Professor, School of Nutrition and Dietetics, Acadia University

Adjunct Professor, Applied Human Nutrition, Mount St. Vincent University

 

Cath is an award-winning nutrition educator and leader in dietetics in Canada, a founding member of World Critical Dietetics (https://criticaldieteticsblog.com), and a life member and Fellow of Dietitians of Canada. Cath holds a PhD in Community Rehabilitation and Disability Studies (Calgary), an MA in Adult Education (UBC), a BASc in Human Nutrition (Guelph), and completed a dietetic internship at Vancouver General Hospital and Documentary Film and Textile Arts programs at Capilano University. Cath has worked as a dietitian in clinical nutrition, management, and public health positions, as a self-employed consultant in nutrition program development and evaluation, and now, as a professor at Acadia University. 

 

Cath’s career highlights are pursuing advanced education at the doctorate level and in the arts. Cath undertook a doctorate because she wanted to better serve people as a counsellor. Her research was on a topic that had stumped her as a nutrition counsellor - the meanings of eating and relationships with/through food, how these change with the changed health status, and implications for approaches to nutrition education/counselling. After 25 years working in dietetics, Cath’s studies in the arts were motivated first, by her love of textiles, and second, because of her interest in expanding the reach of research findings through the arts particularly in virtual and community settings, learnings she uses daily as an educator.

 

As well as researching meanings of eating and how these change when one is living with serious illness, Cath’s research interests include teaching and learning in dietetics (critical pedagogy), the food, eating, and nutrition issues of transgender and gender diverse (T+GD) people and T+GD inclusive dietetic practice, the arts in dietetics research and knowledge mobilization, malnutrition risk reduction in community-dwelling older adults, and the histories of dietetics and diet therapies.

 

Cath was among the first dietitians in Canada to use phenomenologic and arts-informed (qualitative) research approaches. Inspired by a poster she saw when out walking one day, “I Am More Than My Day Job” for a show of works by municipal employees, Catherine curated and hosted Dietitian As Artist shows at various national conferences (and once in her front garden). Committed to textile environmentalism and repurposing, with the aim of only wearing what she makes, few days go by without some sort of stitching going on. 

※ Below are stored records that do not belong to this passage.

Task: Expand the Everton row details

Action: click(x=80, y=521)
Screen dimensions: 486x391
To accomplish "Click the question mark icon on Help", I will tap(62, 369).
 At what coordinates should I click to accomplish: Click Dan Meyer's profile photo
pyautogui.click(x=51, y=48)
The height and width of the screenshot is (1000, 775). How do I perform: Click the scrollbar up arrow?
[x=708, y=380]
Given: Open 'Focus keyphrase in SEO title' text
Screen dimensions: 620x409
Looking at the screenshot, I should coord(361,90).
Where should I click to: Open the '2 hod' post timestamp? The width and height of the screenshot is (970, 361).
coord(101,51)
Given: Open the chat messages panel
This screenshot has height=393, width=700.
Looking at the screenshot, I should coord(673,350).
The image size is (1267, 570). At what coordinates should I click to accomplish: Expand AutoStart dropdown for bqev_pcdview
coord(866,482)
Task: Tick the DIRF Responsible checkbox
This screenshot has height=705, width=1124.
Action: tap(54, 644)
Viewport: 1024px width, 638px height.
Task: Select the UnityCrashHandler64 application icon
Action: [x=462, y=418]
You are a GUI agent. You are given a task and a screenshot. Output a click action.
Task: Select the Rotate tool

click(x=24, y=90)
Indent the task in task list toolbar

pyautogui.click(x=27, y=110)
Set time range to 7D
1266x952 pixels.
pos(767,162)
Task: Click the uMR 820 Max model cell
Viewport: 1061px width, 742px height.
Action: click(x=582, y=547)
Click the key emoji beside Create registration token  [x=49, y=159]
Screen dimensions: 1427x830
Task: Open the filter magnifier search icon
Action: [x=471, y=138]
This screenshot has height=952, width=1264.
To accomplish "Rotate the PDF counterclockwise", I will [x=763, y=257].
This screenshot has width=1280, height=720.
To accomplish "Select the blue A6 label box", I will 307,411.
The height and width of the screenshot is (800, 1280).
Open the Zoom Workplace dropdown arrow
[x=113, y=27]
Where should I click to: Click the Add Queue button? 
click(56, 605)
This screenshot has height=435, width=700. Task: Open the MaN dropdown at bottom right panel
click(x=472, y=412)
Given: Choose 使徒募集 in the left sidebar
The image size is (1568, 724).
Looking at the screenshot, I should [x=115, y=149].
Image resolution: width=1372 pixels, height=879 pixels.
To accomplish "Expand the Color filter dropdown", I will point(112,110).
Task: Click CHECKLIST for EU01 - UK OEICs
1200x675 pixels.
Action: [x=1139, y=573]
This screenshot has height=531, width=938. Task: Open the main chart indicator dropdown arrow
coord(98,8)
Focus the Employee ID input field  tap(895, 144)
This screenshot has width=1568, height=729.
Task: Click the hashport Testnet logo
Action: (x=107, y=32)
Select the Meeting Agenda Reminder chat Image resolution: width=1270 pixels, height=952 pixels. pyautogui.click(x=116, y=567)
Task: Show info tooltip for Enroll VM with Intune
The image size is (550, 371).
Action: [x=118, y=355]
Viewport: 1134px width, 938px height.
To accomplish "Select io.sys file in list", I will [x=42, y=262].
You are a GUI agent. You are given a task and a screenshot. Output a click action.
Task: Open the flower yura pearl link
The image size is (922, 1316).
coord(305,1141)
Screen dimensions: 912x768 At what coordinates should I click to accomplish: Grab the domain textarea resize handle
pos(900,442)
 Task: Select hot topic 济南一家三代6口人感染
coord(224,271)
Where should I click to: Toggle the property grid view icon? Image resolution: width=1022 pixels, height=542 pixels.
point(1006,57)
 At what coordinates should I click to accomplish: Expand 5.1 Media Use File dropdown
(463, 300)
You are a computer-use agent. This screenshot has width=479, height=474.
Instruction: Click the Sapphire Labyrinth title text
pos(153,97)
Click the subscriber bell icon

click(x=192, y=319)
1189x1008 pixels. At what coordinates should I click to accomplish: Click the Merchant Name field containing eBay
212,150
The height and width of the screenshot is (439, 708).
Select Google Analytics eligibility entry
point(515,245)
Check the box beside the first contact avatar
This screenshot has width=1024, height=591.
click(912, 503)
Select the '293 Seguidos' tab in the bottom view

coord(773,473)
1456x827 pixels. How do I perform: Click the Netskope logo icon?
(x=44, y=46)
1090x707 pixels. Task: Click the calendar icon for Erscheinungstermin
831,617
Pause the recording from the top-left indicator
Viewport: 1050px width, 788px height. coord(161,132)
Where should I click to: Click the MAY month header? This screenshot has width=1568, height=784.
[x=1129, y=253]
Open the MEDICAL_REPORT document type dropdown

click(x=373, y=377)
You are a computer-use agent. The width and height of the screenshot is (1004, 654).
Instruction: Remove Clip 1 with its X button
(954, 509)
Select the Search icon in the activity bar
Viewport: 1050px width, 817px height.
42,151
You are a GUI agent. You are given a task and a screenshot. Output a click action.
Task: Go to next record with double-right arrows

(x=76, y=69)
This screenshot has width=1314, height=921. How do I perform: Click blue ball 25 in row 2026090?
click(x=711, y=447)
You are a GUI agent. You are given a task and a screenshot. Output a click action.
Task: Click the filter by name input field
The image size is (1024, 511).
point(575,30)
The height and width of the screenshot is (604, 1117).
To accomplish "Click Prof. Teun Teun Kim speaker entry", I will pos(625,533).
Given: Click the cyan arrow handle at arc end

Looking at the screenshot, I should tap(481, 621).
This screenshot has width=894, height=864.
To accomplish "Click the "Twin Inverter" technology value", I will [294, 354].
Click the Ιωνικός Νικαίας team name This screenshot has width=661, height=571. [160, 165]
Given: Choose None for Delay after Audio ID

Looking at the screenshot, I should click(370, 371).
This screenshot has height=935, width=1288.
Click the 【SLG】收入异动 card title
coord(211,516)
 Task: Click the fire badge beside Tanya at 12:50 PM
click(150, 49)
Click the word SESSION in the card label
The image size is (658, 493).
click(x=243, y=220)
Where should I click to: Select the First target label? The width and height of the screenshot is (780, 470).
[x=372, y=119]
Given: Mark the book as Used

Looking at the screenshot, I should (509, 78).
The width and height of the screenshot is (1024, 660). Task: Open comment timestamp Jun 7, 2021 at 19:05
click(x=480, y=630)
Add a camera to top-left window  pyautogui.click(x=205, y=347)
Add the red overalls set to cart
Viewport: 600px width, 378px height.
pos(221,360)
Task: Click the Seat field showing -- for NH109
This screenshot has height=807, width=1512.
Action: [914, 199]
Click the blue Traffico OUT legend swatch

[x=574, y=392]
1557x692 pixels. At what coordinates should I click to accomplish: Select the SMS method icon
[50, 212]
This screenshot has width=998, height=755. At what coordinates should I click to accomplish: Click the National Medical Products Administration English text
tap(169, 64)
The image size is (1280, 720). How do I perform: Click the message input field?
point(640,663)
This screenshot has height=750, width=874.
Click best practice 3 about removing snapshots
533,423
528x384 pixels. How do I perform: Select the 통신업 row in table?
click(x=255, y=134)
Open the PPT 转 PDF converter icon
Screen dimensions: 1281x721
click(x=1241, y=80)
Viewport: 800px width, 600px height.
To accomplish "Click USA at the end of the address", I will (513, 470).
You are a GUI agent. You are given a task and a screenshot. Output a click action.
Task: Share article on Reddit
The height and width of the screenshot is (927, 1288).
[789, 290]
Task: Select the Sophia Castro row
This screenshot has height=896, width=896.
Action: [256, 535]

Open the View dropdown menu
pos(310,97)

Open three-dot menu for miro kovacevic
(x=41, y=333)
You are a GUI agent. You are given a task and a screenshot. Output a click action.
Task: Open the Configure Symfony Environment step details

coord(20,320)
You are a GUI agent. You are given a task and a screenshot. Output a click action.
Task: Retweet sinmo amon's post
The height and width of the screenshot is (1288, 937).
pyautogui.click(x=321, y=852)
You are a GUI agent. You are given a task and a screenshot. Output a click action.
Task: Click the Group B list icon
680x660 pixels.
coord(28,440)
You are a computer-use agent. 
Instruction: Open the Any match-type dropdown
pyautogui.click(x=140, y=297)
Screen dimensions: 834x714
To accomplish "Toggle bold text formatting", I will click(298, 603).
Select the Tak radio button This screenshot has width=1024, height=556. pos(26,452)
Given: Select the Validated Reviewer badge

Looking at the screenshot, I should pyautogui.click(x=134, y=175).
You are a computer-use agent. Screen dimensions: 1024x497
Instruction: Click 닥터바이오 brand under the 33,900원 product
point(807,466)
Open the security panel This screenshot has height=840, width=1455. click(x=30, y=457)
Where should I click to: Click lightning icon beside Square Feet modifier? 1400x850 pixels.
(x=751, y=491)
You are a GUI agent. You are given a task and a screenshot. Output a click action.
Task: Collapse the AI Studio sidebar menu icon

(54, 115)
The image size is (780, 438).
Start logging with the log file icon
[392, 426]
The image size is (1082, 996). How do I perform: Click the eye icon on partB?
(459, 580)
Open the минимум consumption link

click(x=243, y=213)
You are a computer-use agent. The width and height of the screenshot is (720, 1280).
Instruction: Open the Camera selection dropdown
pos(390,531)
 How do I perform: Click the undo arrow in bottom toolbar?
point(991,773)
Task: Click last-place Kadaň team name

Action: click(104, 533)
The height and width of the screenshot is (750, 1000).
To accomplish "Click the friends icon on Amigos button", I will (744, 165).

What is your favourite way to unwind?

My favourite way to unwind: Working on anything that involves textiles. I love to sew and knit especially and also weave, spin, dye, crochet, stitch…. I have a purpose-built textile studio and dye room as part of the garage building and a sewing room in the house. There are always multiple projects on the go. I enjoy discovering and ‘rescuing’ vintage fabrics and pieces at thrift shops and giving them new life.

 

What has been the proudest moment in your career?

Completing my doctorate as a single parent and hearing my kids yell “Yay, Mom!” as I crossed the stage. This was at the University of Calgary; the Chancellor encouraged friends and family to whoop it up when their loved one’s name was called recognizing that no one completes a degree is isolation..

 
What is the biggest challenge you have faced in your career?

Dietetics is dominated by positivist and modernist thinking that I believe constrains what it is possible for dietitians to do and to be. While I appreciate information derived through quantitative methods, I value post-modernism, and knowledge derived using phenomenology and arts-informed approaches. The challenge is that much of what we (could) know using these latter methods and people’s lived experiences is ignored or minimized. Students often tell me that I talk about ‘the soft stuff’ meaning ‘easier’ or ‘fluffy’ or ‘less important’. Gadzooks! To me, integrating people’s lived experiences into what we do as dietitians to better serve the next person or community is the really challenging stuff, not ‘fluff’ at all.  I would love to see all dietitians and dietetics as a field of study/work embrace multiple ways of knowing. I feel I have been pushing rocks uphill my entire career.